● **EXERCISE DESCRIPTION**
Every line from the one with "Given: Open the Help icon in sidebar" to the end of the data needs to be copied exactly, and no line before it.

-------- EXTRACTED MATERIAL

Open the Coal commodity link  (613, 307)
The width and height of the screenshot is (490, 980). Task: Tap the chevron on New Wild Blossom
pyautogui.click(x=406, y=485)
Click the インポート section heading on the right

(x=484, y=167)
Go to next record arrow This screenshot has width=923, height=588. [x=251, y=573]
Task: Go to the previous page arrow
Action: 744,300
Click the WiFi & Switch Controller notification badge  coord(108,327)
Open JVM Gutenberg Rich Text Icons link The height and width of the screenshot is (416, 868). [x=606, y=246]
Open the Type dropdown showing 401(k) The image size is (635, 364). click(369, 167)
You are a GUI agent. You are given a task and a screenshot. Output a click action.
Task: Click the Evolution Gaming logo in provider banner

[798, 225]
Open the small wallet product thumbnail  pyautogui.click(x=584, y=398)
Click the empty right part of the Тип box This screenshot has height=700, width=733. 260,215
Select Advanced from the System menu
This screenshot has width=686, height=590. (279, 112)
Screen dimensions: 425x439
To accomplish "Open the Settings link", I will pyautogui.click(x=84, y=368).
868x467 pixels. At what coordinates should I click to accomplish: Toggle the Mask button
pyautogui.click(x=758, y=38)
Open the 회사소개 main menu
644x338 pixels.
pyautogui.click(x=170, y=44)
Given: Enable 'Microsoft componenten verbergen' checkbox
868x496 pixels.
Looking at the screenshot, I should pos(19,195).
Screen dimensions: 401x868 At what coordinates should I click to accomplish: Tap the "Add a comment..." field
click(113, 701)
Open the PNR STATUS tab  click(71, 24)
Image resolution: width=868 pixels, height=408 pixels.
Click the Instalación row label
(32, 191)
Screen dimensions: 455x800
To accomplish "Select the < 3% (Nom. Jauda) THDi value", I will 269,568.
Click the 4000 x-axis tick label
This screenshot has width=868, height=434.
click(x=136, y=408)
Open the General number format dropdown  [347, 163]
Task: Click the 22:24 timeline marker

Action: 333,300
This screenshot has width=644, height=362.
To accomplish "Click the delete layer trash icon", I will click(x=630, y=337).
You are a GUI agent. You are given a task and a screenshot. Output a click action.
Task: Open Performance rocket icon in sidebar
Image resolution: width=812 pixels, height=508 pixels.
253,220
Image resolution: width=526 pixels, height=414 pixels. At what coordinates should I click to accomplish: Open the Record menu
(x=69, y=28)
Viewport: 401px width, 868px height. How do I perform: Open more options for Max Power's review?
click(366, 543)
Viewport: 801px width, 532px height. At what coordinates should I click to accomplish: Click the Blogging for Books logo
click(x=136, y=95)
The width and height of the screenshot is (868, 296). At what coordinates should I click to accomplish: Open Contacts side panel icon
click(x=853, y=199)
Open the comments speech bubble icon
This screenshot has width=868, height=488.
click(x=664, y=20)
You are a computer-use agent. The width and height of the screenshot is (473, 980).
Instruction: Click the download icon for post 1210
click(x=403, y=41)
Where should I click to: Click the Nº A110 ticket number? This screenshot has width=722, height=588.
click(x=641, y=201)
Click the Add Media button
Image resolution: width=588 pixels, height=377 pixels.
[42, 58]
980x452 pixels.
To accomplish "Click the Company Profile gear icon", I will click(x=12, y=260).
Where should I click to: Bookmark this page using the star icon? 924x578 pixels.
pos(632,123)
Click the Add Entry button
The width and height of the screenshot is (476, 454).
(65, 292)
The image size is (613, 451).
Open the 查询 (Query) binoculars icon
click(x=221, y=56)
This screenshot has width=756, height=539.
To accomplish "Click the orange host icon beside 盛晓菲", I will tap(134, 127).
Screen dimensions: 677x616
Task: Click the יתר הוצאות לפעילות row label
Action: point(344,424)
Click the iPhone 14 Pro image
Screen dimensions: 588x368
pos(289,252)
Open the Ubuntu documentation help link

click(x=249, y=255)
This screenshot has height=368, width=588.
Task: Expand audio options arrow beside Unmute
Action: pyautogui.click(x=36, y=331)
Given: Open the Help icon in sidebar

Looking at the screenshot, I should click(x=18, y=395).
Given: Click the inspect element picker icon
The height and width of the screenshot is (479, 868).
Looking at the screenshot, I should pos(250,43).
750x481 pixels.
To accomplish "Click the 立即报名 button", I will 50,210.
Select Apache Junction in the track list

----------------

● **RESULT**
Given: Open the Help icon in sidebar

Looking at the screenshot, I should click(x=18, y=395).
Given: Click the inspect element picker icon
The height and width of the screenshot is (479, 868).
Looking at the screenshot, I should pos(250,43).
750x481 pixels.
To accomplish "Click the 立即报名 button", I will 50,210.
Select Apache Junction in the track list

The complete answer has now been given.